• _TASK REQUIREMENTS_: In the data below, find each line that contains the word "menu" and copy it.

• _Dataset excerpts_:
++++++++++

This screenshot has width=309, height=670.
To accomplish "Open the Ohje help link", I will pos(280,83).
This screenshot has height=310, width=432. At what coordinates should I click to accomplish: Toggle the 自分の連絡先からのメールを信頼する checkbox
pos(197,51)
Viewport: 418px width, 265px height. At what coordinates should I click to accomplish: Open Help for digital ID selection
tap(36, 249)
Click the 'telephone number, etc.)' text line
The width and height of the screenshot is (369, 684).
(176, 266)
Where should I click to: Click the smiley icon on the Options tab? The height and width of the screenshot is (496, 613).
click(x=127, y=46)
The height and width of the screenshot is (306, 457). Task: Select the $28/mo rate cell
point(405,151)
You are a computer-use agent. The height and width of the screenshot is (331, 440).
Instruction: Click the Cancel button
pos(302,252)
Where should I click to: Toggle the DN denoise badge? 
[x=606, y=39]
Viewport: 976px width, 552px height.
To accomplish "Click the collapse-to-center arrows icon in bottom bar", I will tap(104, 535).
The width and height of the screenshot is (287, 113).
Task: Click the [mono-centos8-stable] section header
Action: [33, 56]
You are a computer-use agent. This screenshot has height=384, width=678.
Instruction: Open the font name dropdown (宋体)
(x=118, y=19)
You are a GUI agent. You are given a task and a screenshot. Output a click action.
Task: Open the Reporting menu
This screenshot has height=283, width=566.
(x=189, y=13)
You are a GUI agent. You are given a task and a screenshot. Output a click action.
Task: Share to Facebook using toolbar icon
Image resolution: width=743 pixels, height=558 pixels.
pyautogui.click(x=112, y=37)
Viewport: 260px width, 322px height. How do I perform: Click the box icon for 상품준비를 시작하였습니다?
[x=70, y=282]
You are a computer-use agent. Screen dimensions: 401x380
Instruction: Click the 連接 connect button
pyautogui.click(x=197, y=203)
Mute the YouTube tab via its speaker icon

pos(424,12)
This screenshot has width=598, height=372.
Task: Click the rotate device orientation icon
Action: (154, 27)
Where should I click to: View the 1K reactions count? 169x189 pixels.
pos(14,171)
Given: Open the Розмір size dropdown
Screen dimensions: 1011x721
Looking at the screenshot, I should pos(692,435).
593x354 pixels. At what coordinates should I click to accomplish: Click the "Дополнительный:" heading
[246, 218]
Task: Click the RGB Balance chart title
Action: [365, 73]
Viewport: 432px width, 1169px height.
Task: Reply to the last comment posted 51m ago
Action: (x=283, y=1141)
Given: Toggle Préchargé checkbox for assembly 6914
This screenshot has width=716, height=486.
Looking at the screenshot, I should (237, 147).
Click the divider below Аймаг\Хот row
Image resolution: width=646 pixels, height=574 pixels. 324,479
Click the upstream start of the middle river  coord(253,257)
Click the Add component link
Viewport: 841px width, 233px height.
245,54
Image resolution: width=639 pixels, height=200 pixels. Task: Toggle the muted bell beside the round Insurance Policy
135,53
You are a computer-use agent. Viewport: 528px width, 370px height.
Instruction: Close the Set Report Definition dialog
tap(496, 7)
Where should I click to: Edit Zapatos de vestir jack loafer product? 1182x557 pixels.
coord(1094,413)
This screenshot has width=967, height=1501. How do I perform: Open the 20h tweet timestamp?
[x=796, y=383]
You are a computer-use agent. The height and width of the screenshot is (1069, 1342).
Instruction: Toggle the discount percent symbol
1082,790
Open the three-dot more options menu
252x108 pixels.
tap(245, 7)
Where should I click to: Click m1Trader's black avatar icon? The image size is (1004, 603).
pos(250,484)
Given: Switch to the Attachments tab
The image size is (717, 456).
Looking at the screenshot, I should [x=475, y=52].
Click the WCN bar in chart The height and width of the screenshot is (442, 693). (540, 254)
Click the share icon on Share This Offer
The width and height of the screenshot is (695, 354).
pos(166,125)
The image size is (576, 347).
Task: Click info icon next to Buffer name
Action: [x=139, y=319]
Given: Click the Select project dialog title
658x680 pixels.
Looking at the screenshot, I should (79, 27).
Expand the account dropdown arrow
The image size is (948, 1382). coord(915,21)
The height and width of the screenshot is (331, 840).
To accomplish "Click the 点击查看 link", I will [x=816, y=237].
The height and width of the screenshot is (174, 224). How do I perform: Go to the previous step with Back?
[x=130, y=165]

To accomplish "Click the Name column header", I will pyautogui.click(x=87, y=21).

++++++++++

• _ANSWER TO THIS PROBLEM_:
Task: Open the Reporting menu
Open the three-dot more options menu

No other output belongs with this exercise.